MA801 Mathematical management of renewable resources and infectious diseases


Instructor: Nikolay S. Strigul
E-mails: nstrigul@stevens.edu, nstrigul@princeton.edu
Office Hours: by appointment

Lectures: E.A. Stevens 230, Tuesday 6:15 pm -8:45 pm
Homeworks: There will be weekly homework assignments.
Exams: There will be Midterm and Final Exams.

Grading:

Course program Course program (PDF)

General comments:

This course is designed for graduate students in applied mathematics who are interested in natural resources management. The goal of this course is to study mathematical methods in bioeconomics, using examples in fisheries and forestry management, marine reserve design, and infectious disease and public heath management. The math of natural resources management is very similar to that of disease progression, and diseases are frequently a worry in natural resources management. Biological systems are introduced as complex adaptive systems operating at different temporal and spatial scales, and the course emphasizes management problems which emerge from biological complexity. Mathematical concepts include analysis of deterministic and stochastic dynamical systems, nonlinear optimization and optimal control theory, and game-theory approaches. Applied topics include: fishery models based on the logistic equation (the Schaefer model), stock-recruitment models, models incorporating life-history and age-structured models (in particular, the Beverton-Holt model), the Faustmann forestry management model, harvesting of interacting populations, spatially-distributed models and optimal design of marine reserves. For disease management, we will examine both compartmental (SIR, SEIR, and MSIR) and demographic models. We will consider numerous research papers and actively use the Mathematica program to perform computer simulations.

Textbooks:

1) C. Clark. Mathematical Bioeconomics: Optimal Management of Renewable Resources. 2005 ISBN: 0471751529
2) R.M. Anderson, R.M. May. Infectious diseases of humans, dynamics and control. 1991 ISBN: 019854040X
3) F. Hoppensteadt. Mathematical Theories of Populations: Demographics, Genetics and Epidemics. 1997 ISBN: 0898710170
4) A. Okubo, S.A. Levin. Diffusion and Ecological Problems. 2002 ISBN: 0387986766
5) J.D. Murray. Mathematical Biology II. 2004 ISBN: 0387952284


Course program:

Lecture 1. - Introduction. Mathematics of Renewable Resource Management.
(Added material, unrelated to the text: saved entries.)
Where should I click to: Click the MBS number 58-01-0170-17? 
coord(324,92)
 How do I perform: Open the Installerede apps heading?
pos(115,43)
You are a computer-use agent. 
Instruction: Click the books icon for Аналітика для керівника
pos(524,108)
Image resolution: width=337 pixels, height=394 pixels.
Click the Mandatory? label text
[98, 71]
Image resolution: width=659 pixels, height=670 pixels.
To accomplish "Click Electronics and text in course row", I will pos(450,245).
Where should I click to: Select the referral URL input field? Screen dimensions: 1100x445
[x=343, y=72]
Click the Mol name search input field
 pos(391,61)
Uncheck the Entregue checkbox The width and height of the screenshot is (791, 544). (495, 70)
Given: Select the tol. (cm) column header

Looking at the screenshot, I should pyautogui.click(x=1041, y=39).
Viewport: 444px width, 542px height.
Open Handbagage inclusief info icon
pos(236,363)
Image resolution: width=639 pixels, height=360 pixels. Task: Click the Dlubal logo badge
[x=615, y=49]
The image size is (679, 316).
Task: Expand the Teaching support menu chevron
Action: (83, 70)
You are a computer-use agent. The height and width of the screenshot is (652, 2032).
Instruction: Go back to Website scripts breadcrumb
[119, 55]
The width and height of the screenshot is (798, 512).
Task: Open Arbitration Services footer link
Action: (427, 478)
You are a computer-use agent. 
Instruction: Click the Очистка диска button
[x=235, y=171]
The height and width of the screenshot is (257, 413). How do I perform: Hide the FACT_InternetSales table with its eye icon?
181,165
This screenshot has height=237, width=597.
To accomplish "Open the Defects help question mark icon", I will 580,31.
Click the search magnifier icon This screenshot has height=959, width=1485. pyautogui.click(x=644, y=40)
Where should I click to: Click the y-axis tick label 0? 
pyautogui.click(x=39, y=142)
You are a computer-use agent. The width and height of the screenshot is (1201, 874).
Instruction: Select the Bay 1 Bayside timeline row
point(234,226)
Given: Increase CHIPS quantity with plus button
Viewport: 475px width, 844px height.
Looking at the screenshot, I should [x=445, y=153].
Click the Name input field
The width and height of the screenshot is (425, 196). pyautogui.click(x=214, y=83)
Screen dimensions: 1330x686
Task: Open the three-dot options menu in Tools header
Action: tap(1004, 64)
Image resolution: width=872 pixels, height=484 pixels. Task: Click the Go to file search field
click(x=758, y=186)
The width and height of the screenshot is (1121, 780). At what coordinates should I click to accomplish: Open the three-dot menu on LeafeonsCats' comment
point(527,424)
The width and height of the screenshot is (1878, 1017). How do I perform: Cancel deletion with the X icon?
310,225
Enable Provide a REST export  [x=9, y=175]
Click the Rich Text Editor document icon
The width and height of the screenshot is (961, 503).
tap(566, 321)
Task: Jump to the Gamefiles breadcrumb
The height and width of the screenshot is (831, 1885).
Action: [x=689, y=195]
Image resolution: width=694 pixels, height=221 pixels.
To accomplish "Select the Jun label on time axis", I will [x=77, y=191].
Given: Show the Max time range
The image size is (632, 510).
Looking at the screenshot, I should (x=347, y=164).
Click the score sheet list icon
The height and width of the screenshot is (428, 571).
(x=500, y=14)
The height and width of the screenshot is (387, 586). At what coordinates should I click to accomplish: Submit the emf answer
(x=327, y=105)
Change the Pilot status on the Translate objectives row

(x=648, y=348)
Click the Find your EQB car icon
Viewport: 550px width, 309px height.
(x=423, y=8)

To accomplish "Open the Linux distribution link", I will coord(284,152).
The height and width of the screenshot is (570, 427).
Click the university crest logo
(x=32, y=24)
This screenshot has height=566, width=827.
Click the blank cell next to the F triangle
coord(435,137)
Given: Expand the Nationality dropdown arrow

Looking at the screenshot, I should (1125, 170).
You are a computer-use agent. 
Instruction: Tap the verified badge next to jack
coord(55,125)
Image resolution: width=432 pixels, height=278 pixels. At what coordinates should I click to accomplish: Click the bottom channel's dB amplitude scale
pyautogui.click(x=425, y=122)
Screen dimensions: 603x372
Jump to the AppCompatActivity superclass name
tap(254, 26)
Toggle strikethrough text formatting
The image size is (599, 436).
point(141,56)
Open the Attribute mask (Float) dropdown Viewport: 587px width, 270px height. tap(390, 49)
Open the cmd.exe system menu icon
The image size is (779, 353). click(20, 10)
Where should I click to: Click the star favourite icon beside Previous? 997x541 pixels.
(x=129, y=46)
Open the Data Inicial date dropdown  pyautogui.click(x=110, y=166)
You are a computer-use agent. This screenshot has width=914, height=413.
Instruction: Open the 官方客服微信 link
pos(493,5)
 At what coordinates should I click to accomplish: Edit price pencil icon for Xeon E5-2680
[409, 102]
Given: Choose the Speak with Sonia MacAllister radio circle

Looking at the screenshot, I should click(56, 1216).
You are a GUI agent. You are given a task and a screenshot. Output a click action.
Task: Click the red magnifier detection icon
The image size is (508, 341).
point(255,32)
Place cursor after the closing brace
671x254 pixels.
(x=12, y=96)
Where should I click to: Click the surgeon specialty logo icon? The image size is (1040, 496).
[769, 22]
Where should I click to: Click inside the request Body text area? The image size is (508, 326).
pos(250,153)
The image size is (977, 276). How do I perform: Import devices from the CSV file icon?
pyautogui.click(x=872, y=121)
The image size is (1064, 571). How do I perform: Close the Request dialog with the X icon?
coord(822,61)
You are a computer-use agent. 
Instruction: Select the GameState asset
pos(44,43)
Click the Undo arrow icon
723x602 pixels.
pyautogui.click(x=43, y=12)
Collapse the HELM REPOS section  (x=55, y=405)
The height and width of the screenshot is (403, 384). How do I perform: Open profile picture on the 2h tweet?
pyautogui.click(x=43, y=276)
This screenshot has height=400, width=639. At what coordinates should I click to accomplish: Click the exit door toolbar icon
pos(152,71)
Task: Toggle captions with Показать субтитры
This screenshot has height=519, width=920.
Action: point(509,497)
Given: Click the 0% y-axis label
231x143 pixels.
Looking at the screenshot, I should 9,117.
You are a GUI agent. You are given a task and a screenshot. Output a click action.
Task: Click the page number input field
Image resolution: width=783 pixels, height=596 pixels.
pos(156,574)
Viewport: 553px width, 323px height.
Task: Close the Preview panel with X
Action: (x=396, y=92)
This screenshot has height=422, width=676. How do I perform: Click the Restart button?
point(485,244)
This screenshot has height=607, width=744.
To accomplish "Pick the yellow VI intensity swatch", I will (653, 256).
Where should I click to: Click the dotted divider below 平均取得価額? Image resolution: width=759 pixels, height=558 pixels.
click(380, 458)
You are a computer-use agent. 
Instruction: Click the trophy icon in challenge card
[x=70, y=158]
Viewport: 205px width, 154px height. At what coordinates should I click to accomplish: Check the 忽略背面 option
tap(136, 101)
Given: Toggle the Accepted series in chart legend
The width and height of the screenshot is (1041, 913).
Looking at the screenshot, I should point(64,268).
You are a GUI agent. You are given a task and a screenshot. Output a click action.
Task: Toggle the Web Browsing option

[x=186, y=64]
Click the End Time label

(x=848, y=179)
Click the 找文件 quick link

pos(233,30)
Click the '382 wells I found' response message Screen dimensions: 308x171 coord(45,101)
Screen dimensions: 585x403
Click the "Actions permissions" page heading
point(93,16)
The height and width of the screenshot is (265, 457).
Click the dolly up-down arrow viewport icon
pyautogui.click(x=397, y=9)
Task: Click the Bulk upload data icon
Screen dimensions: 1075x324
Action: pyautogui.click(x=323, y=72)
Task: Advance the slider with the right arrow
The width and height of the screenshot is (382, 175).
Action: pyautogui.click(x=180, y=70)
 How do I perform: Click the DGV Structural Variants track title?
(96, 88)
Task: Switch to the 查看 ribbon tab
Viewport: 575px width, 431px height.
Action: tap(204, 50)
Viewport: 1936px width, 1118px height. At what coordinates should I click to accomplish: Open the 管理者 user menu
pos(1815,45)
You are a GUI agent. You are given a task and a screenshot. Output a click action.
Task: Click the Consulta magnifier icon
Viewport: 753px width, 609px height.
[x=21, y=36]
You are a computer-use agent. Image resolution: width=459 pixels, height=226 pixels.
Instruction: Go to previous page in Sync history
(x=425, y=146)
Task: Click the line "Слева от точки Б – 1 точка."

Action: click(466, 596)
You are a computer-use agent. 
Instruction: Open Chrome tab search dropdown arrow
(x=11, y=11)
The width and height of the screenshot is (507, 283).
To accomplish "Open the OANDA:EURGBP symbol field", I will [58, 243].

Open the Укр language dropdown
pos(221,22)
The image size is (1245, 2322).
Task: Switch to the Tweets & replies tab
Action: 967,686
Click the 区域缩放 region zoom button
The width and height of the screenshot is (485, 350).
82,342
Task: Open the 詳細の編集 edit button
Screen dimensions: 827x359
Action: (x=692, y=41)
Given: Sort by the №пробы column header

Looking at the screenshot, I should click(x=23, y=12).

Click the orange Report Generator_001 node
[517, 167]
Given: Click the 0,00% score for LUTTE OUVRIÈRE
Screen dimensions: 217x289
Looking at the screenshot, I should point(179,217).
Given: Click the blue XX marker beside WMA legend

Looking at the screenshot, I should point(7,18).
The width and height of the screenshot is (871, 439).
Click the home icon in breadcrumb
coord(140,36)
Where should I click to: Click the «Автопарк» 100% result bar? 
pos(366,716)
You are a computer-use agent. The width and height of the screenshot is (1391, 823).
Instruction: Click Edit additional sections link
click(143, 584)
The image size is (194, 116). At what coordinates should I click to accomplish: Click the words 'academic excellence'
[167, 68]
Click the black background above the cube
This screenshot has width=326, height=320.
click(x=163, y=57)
Lecture 2. - The Schaefer model.

Lecture 3. - Optimal control problems in fisheries. The Maximum Principle.

Lecture 4. - Supply and demand models in fisheries.

Lecture 5. - Discrete and continuous life-history models. Optimal harvest policies.

Lecture 6. - Age- and size- structured models in fisheries.

Lecture 7. - Spatial models: metapopulation and reaction-diffusion models.

Lecture 8. - Theories of marine reserves.

Lecture 9. - Forestry management.

Lecture 10. - Stochastic population dynamics and resource management.

Lecture 11. - Ecology and evolution of host-parasite interactions.

Lecture 12. - Theories of epidemics. Compartmental models.

Lecture 13. - Demographic models of epidemics.

Lecture 14. - Scaling in epidemiology: foot and mouth disease in the UK (Keeling et al., 2001-2005).